Use and Limitations of Non-GAAP Measures

Our management and Board of Directors use FFO, Adjusted FFO, EBITDA, Adjusted EBITDA, Same-store Adjusted EBITDA, Hotel EBITDA and Hotel EBITDA margin to evaluate the performance of our hotels and to facilitate comparisons between us and other lodging REITs, hotel owners who are not REITs and other capital intensive companies.  We use Hotel EBITDA and Hotel EBITDA margin in evaluating hotel-level performance and the operating efficiency of our hotel managers.

The use of these non-GAAP financial measures has certain limitations.  These non-GAAP financial measures as presented by us, may not be comparable to non-GAAP financial measures as calculated by other real estate companies.  These measures do not reflect certain expenses or expenditures that we incurred and will incur, such as depreciation, interest and capital expenditures.  Management compensates for these limitations by separately considering the impact of these excluded items to the extent they are material to operating decisions or assessments of our operating performance.  Our reconciliations to the most comparable GAAP financial measures, and our consolidated statements of operations and cash flows, include interest expense, capital expenditures, and other excluded items, all of which should be considered when evaluating our performance, as well as the usefulness of our non-GAAP financial measures.

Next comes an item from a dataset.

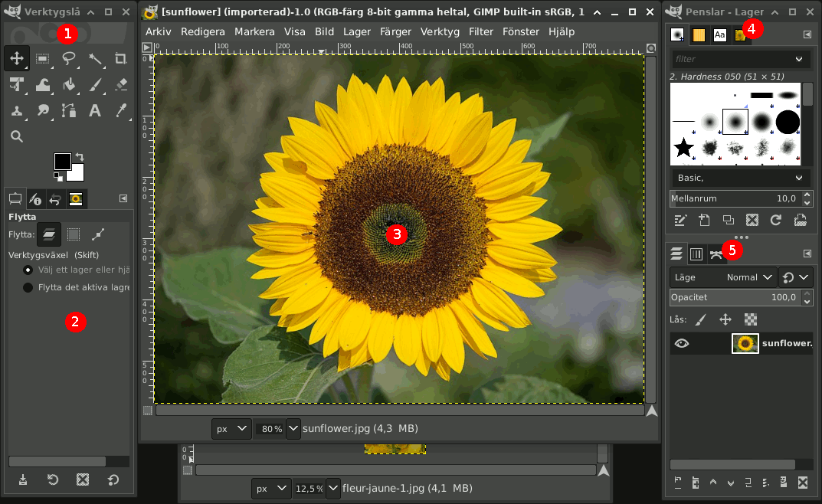Select the Eraser tool
This screenshot has height=504, width=822.
click(120, 84)
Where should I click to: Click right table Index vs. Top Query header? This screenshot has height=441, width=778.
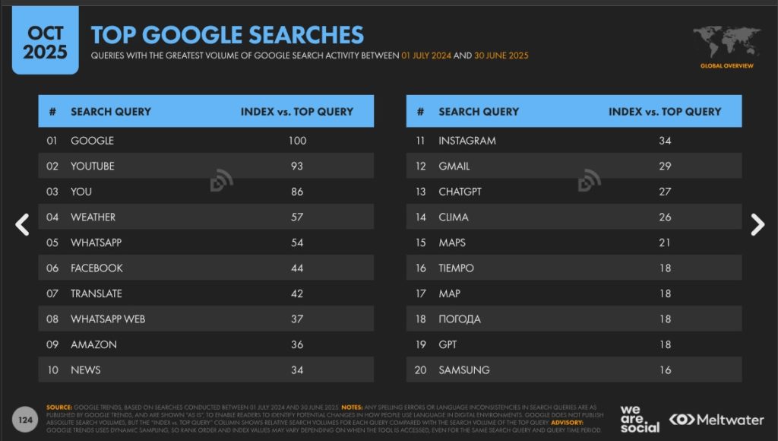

These non-GAAP financial measures are used in addition to and in conjunction with results presented in accordance with GAAP.  They should not be considered as alternatives to operating profit, cash flow from operations, or any other operating performance measure prescribed by GAAP.  These non-GAAP financial measures reflect additional ways of viewing our operations that we believe, when viewed with our GAAP results and the reconciliations to the corresponding GAAP financial measures, provide a more complete understanding of factors and trends affecting our business than could be obtained absent this disclosure.  Management strongly encourages investors to review our financial information in its entirety and not to rely on a single financial measure.